Roma – Nonostante i governatori delle regioni alpine stiano sempre più spingendo per una riapertura delle piste da sci e quindi della stagione sciistica invernale, il premier Giuseppe Conte è categorico. “No alle vacanze sulla neve, no alle settimane bianche. Non possiamo permetterci un nuovo Ferragosto”.

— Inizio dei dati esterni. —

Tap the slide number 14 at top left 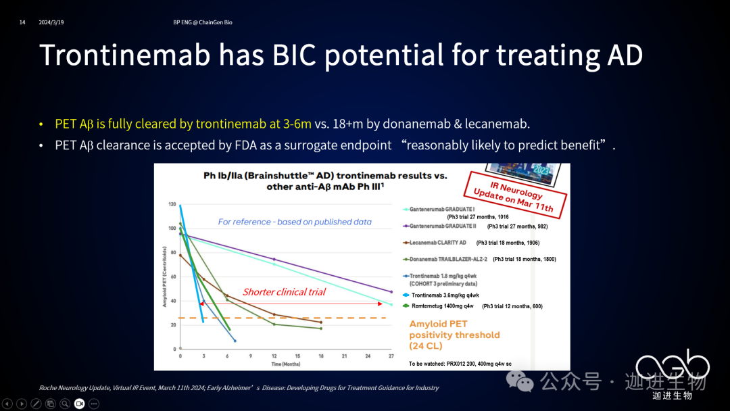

Intervenuto ieri sera a La7 a Otto e mezzo, il primo ministro ha spiegato che in vista delle imminenti festività natalizie si dovranno limitare al massimo le occasioni di contagio. Quindi niente sciate in alta montagna, ma nemmeno grandi cenoni e rimpatriate in casa. “Non possiamo permetterci un nuovo Ferragosto – ha spiegato – il periodo estivo è stato affrontato con una curva dei contagi vicina alle 0, ora, a differenza di quelle settimane, siamo nel pieno della seconda ondata. E quello che dobbiamo fare è evitare a tutti i costi una terza”. “Tutto ciò che ruota attorno alle vacanze sulla neve è difficilmente controllabile – ha proseguito – Stiamo lavorando con Francia e Germania per avere un coordinamento europeo”.

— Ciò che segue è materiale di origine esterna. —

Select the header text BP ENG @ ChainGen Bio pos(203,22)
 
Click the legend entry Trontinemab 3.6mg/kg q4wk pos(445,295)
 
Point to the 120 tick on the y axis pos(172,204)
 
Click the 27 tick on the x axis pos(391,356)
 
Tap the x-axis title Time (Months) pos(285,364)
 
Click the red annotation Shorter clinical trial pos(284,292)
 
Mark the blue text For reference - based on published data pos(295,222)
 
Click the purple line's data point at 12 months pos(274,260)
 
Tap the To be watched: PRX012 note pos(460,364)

“Se venerdì prossimo, l’indice rt si avvicinerà a 1 in tutta Italia, vorrà dire che saremo riuscirti a congelare la curva. Ma non basta per aprire a un liberi tutti – ha sottolineato il primo ministro – Il periodo natalizio richiede misure ad hoc”. Conte è stato perentorio e ha spiegato che “se continuiamo così a dicembre non avremo più regioni rosse, ma solo gialle e arancioni”. Quelle cioè a minor rischio. Per questo, si starebbe valutando se inserire nel dpcm di dicembre una norma che consenta il “ricongiungimento familiare”, anche per chi si trova in zona rossa o arancione. L’intenzione sarebbe quella di individuare alcune situazioni specifiche evitando che il tutto si traduca in una mobilità totalmente libera, limitando la deroga ai soli parenti stretti: genitori, figli, partner conviventi e coniugi che non sono residenti o domiciliati in quel luogo. Tuttavia va sottolineato che non sarà possibile riunire intere famiglie all’interno di una singola abitazione.
“Uno stato libero e democratico non può entrare nelle case e dire quante persone siedono a tavola” ha spiegato Conte, rinnovando però la raccomandazione a tutti gli italiani di evitare gli assembramenti intorno al tavolo per veglioni e cenoni.
Per quanto riguarda bar e ristoranti, il governo sembrerebbe intenzionato a mantenere la chiusura alle 18 per le regioni in zona gialla e la chiusura tutto il giorno in quelle arancioni. Diversa la scelta per i negozi che potranno chiudere più tardi: l’ipotesi più probabile è che le serrande debbano abbassarsi alle 22. Attualmente in tutta Italia, comprese le zone in fascia gialla, nel fine settimana e nei giorni festivi sono chiusi i centri commerciali. Una misura che potrebbe essere eliminata dal 4 dicembre proprio per favorire, come ha sottolineato più volte il premier, “lo shopping in vista del Natale”. Ma che sarà condizionata allo scaglionamento agli ingressi, al distanziamento all’interno dei vari negozi al dettaglio, all’obbligo di mantenere sempre la mascherina.
Potrebbe. infine, scattare anche una deroga sull’orario del coprifuoco serale, dalle 22 alle 23, fatta eccezione per la vigilia di Natale e per la sera del 31 dicembre quando si potrebbe rientrare a casa entro l’una di notte. Tutte ipotesi a cui si sta pensando.